Weed was bad this evening. And no mullet to speak of in hi island


----------



## Timemachine (Nov 25, 2008)

willeye said:


> Weed was bad this evening. And no mullet to speak of in hi island


No trout??


----------



## hurricanerob (Sep 30, 2011)

I have a friend in matagorda right now and the surf is not fishable due to the weed.


----------



## HuntinforTail (Mar 29, 2011)

I've got a buddy in galveston. He has been there all week. Was sight casting jacks in 3' of clear water with top waters yesterday. Weed has been coming in waves. He has been able to get some shark lines out for a while and then weed will come in and shut him down for a few hours, but then later it will clear up and he'll be back at it. I'll be joining him saturday. I'll try and get a report up then for anyone wanting to come down later in the weekend.


----------



## Fishingmatt (Aug 16, 2012)

I fished Crystal Beach on Bolivar Peninsula today and there was little to no weed. Caught 4 gafftops 3 blacktip and one bull red between 35-40 inches. Water was fairly calm and color wasnt bad


----------



## Range Coach (May 8, 2012)

I hit Surfside access road #5 this morning and there was very little weed in the surf...not many fish either.


----------



## shadslinger (Aug 21, 2005)

Dang!


----------



## HuntinforTail (Mar 29, 2011)

Little to no weed this morning on Galveston west end.


----------



## Fishingmatt (Aug 16, 2012)

I'm headed back to Bolivar this morning


----------



## TAMUscott (Feb 17, 2012)

Surfside was full of weed. I couldnt keep a line in the water for more than 2 minutes before it would have 5lbs of weed.Tried access 5,7, and further all with the same result.


----------



## JFolm (Apr 22, 2012)

HuntinforTail said:


> I've got a buddy in galveston. He has been there all week. Was sight casting jacks in 3' of clear water with top waters yesterday.


I bet that was fun.


----------



## sometimesfisher (Oct 3, 2011)

At Quintana/Bryan beaches, weed is thick and getting thicker. I just walked the shore with the dog and the first cut is basically a floating grape island. Starting to stink a little, too. It is that special time of year.
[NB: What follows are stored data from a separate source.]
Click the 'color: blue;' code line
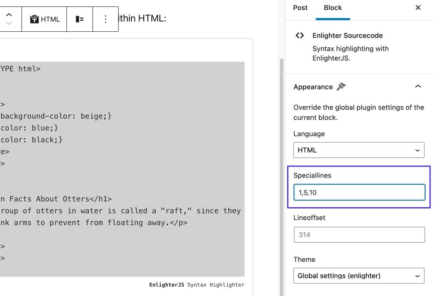 tap(30, 128)
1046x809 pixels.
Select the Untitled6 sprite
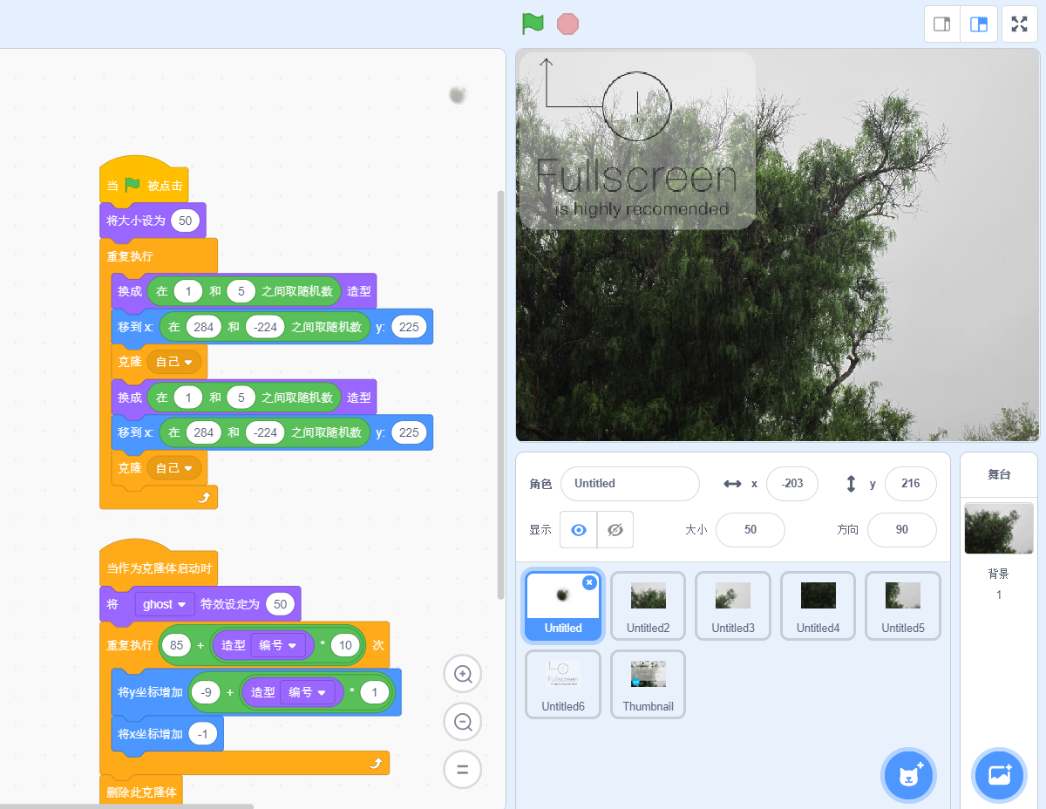(x=563, y=684)
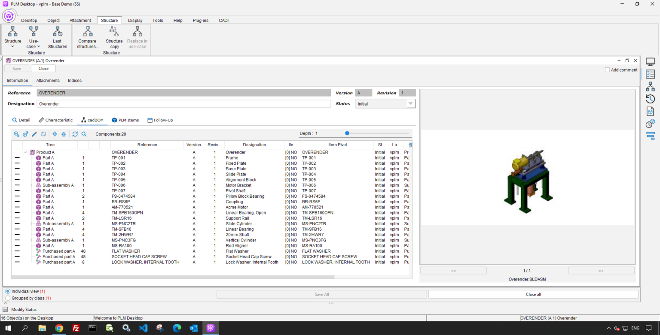Adjust the Depth slider handle
The width and height of the screenshot is (660, 335).
347,133
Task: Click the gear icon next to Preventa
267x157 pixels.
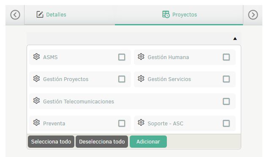Action: pos(36,122)
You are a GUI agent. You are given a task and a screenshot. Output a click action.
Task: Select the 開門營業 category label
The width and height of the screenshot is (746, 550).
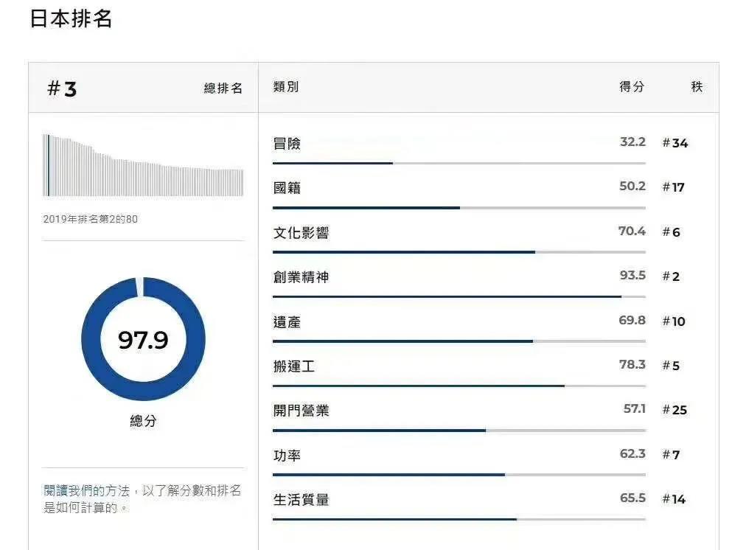[301, 411]
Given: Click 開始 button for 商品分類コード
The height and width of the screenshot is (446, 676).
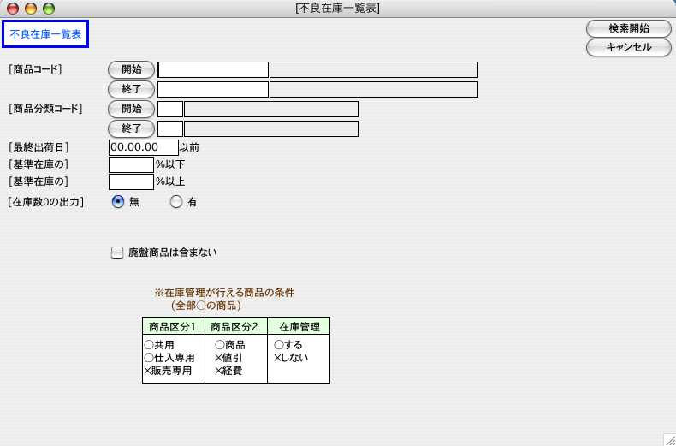Looking at the screenshot, I should (131, 109).
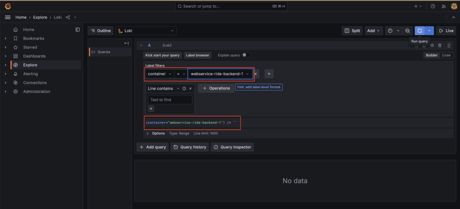Click the Text to find input field
Viewport: 460px width, 209px height.
pyautogui.click(x=170, y=100)
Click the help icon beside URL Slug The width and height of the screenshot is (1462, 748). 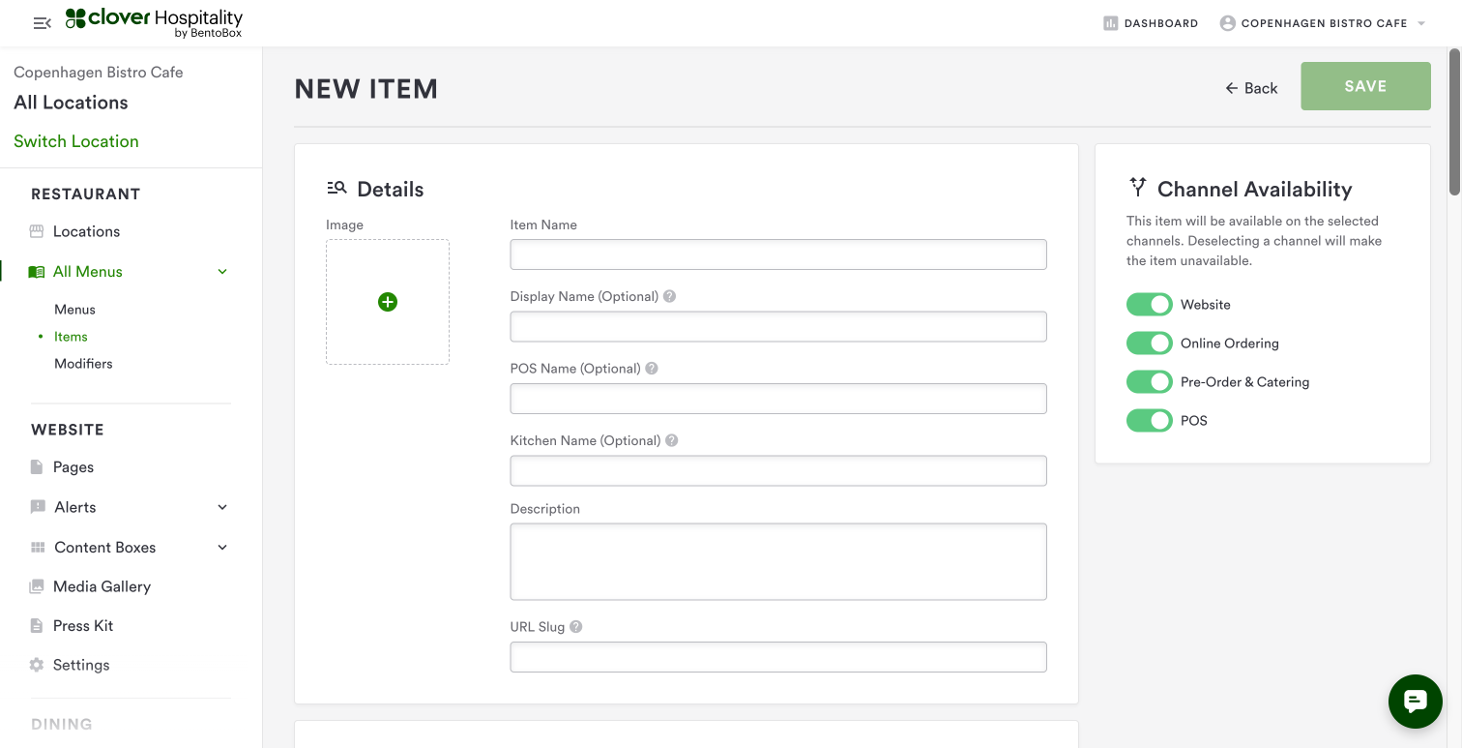pyautogui.click(x=576, y=627)
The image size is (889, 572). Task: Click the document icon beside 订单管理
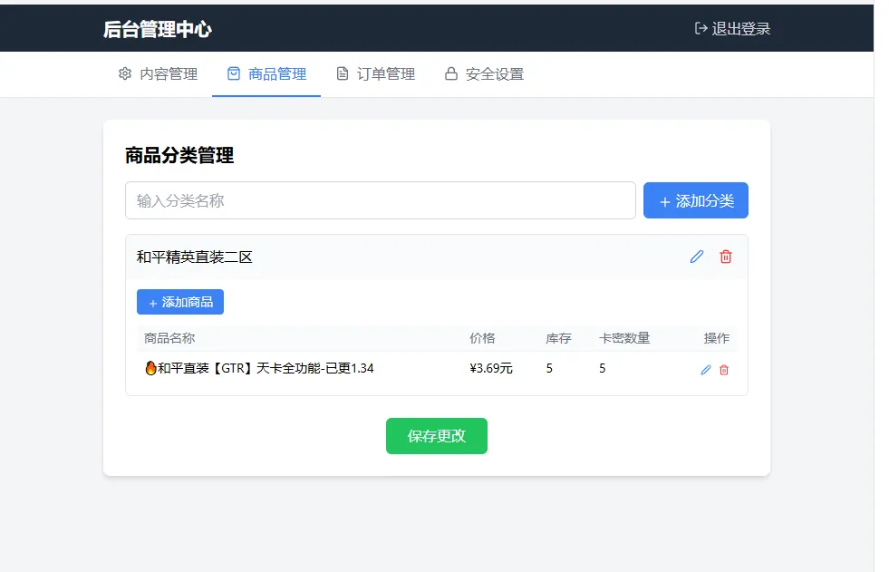(x=342, y=74)
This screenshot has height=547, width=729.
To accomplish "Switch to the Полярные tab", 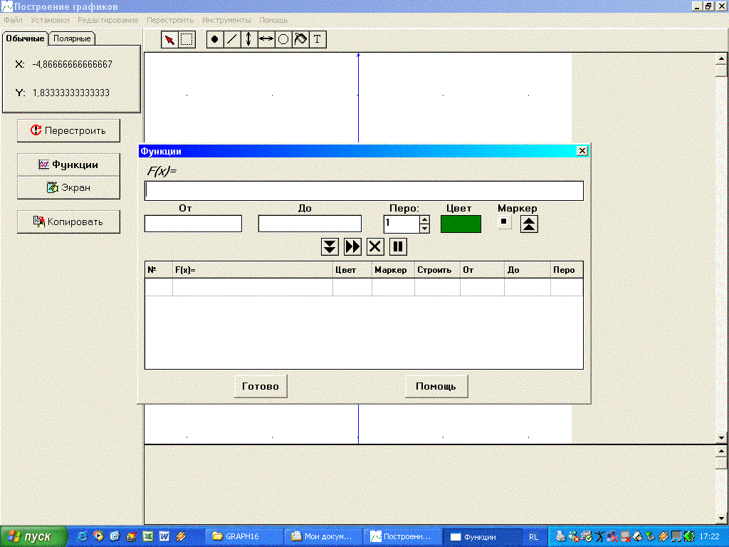I will [72, 38].
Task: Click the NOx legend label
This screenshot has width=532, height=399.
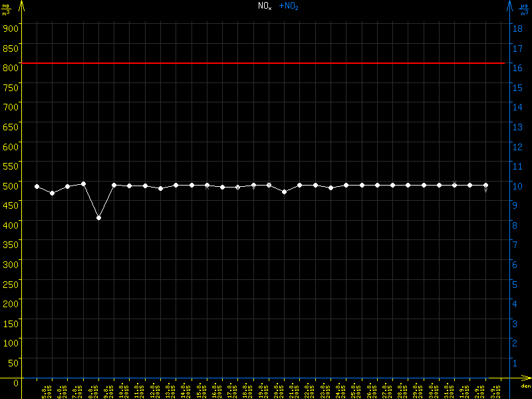Action: 265,6
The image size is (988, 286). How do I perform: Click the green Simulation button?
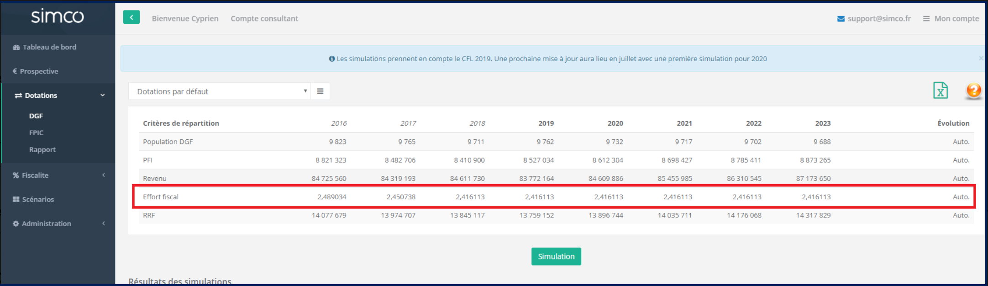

Sent from my DROID4 using Tapatalk 2


----------



## Swampus (Sep 1, 2005)

Thanks for the reports--gettin out of here in a couple hrs w/ da boat to Sargent--guess I will stay in the ICW this weekend and catch a Tag Red......................I wish!

Wanted to fish the surf---hate the sea weed factor--bummer.


----------



## jagarcia10 (Mar 10, 2011)

Anyone been to Surfside or SLP in the past day or so? Weed?



Swampus said:


> Thanks for the reports--gettin out of here in a couple hrs w/ da boat to Sargent--guess I will stay in the ICW this weekend and catch a Tag Red......................I wish!
> 
> Wanted to fish the surf---hate the sea weed factor--bummer.


Take the boat out into the surf and fish the weed mats.


----------



## sometimesfisher (Oct 3, 2011)

Spent another glorious day in Quintana. Grape is intermittent now. Still pulling it in every other cast but not nearly enough of a nuisance to keep us from sacrificing some shrimp and cut mullet. Caught a spec and a sheepie in the twilight incoming surf.

Both were undersized but better than the omnipresent hardheads we spent most of our trip catching.

Sent from my DROID4 using Tapatalk 2


----------